OGEFREM, effort de guerre ou dérive financière ? Le spectre d'un scandale demeure
La suspension du Directeur général de l'Office de Gestion du Fret Multimodal (OGEFREM) continue de susciter des réactions. À l'origine : une supposée malversation de 1.600.000 dollars américains, dont une portion aurait été utilisée pour émettre un chèque d'un million de dollars remis à Jean-Pierre Bemba, ministre des Transports et Voies de communication, début février 2025. Par Emmanuel EKULE
D'après un communiqué émanant de la cellule de communication du ministère des Transports, cette aide financière avait pour but d'intensifier l'effort de guerre contre l'agression imputée au Rwanda et à ses complices du M23-AFC dans l'Est de la République Démocratique du Congo. Une explication qui a du mal néanmoins à persuader, tant dans l'opinion générale que parmi les membres de l'OGEFREM.
Selon des sources internes à l’entreprise publique citées par les médias, rien dans les statuts fondateurs de l'OGEFREM ne permet une telle action financière. « Aucun article du texte établissant l'OGEFREM ne permet clairement ce genre de décaissement. » « Cela ne fait tout simplement pas partie des objectifs de l'entreprise », confie une personne liée au dossier, visiblement indignée.
Cet état de choses suscite d'importantes questions concernant la chaîne de responsabilité et la gouvernance des sociétés publiques.
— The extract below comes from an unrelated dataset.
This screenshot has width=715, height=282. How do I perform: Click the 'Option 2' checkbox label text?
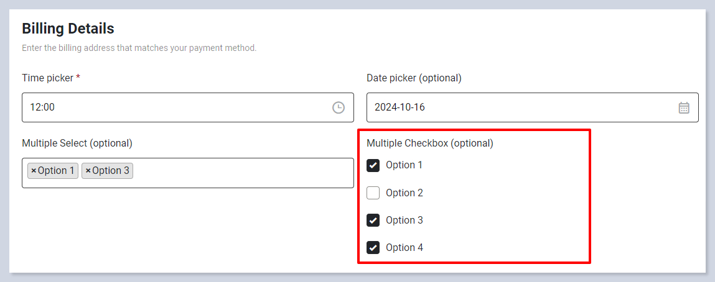tap(404, 193)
Pour certains analystes, la mise à l'écart du PDG semble être une mesure visant à maîtriser un scandale de plus grande envergure, tandis que la décision de libérer les fonds aurait été prise dans une conjoncture politique délicate.
Selon de nombreux analystes, Jean-Pierre Bemba pourrait s'être ainsi « tiré une balle dans le pied », en se positionnant au centre d'un scandale qui ternit sa réputation et ranime la discussion sur l'usage des fonds publics en temps de crise sécuritaire. L'affaire OGEFREM, qui n'est pas encore terminée, promet encore plusieurs révélations.